What Is Lapsang Souchong? The Smoky Tea Behind Prague Twilight
The first time I smelled lapsang souchong, I thought someone had left a campfire burning in the next room. I was in a tea shop in a narrow alley in Vienna, and the shopkeeper pushed a tin across the counter with the kind of confidence that said trust me. I didn't. Not immediately. The smoke was so assertive — so unapologetically itself — that I nearly set the tin back down. I didn't expect to love it. I expected to be skeptical.
I bought a small bag anyway. I'm glad I did.
What Makes Lapsang Souchong Different
Lapsang souchong comes from Fujian province in southern China — one of the oldest tea-growing regions in the world, and the birthplace of black tea. The souchong part refers to a large-leaf variety of Camellia sinensis. The lapsang part is where things get interesting.
After the leaves are picked and withered, they are dried over smoldering pinewood fires. Not sprayed with smoke flavoring, not processed in a factory with a smoke additive — dried over actual burning pine. The leaves absorb the smoke directly, the way a piece of salmon takes on flavor from a cedar plank. That's not a metaphor for a "smoky flavor note." The smoke is baked into the leaf during drying.
The base tea underneath the smoke is a round, slightly sweet black tea — malty and smooth, with none of the astringency you'd get from a Darjeeling or a Ceylon. Strip away the smoke and you'd have a perfectly pleasant cup. But no one buys lapsang souchong to strip away the smoke.
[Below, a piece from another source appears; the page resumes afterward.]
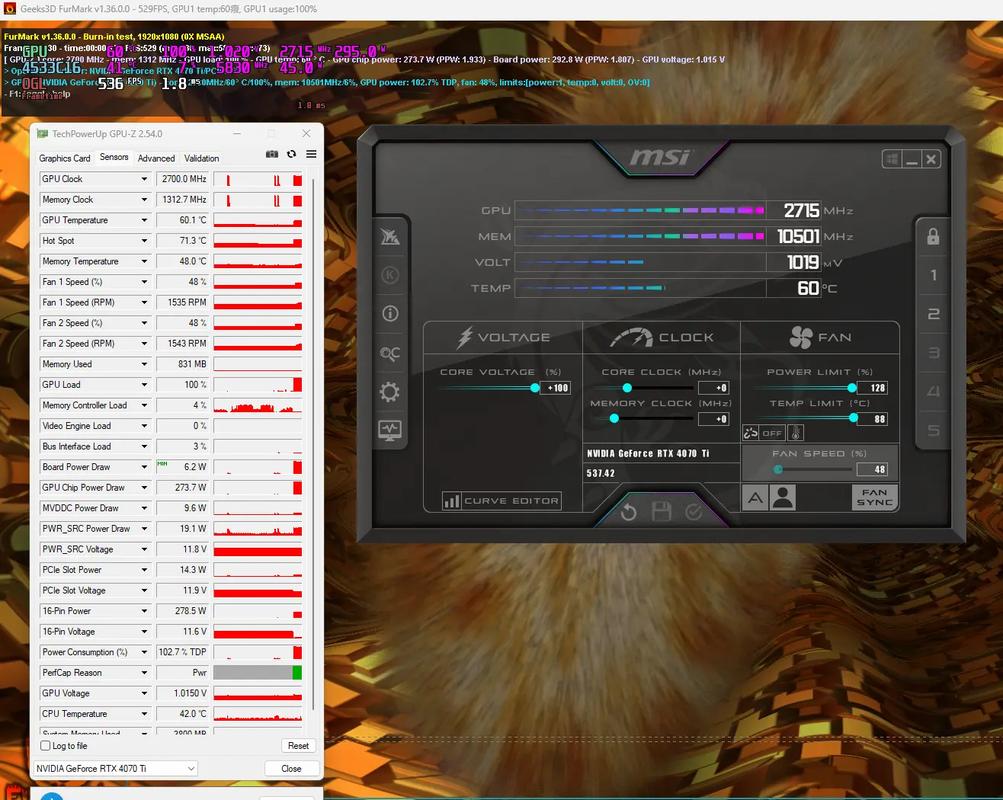This screenshot has width=1003, height=800.
Task: Switch to the Graphics Card tab
Action: click(x=65, y=158)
The smoke is the point. It's what makes this the most distinctive cup of tea you'll ever encounter, and what makes it genuinely impossible to forget once you've tasted it.
Why Lapsang Souchong Divides People
Some people encounter lapsang souchong and stop at the campfire. They smell it, they associate it with something charred and outdoorsy, and they decide that's not what they want from a cup of tea. I understand that instinct completely. Tea is supposed to be gentle. Tea is chamomile and mint and something your grandmother made when you were sick. Lapsang souchong doesn't play that game.
But for those who stay with it — who let the smoke settle and look past the initial hit — something interesting happens. The smoke opens into malt. There's a warmth underneath it, something vanilla-adjacent and almost caramel. The campfire fades into something more like a fireplace in a stone room on a winter night. It's not aggressive. It's atmospheric.
That polarizing quality is a feature, not a defect. Chavena is a brand for people who want their tea to mean something. Lapsang souchong is the clearest expression of that.
The Prague Twilight Version
I didn't want to offer lapsang souchong raw. The Chavena version is Prague Twilight — a blend that uses lapsang souchong as its spine, then softens it.
We add bourbon vanilla, cocoa nibs, and Keemun concerto tea (a naturally smooth and slightly sweet black tea from Anhui province). The cocoa rounds the smoke. The vanilla catches it from underneath and holds it up. The result is something that still announces itself as smoky, but finishes like something warmer and more intimate — less bonfire, more candlelit bar.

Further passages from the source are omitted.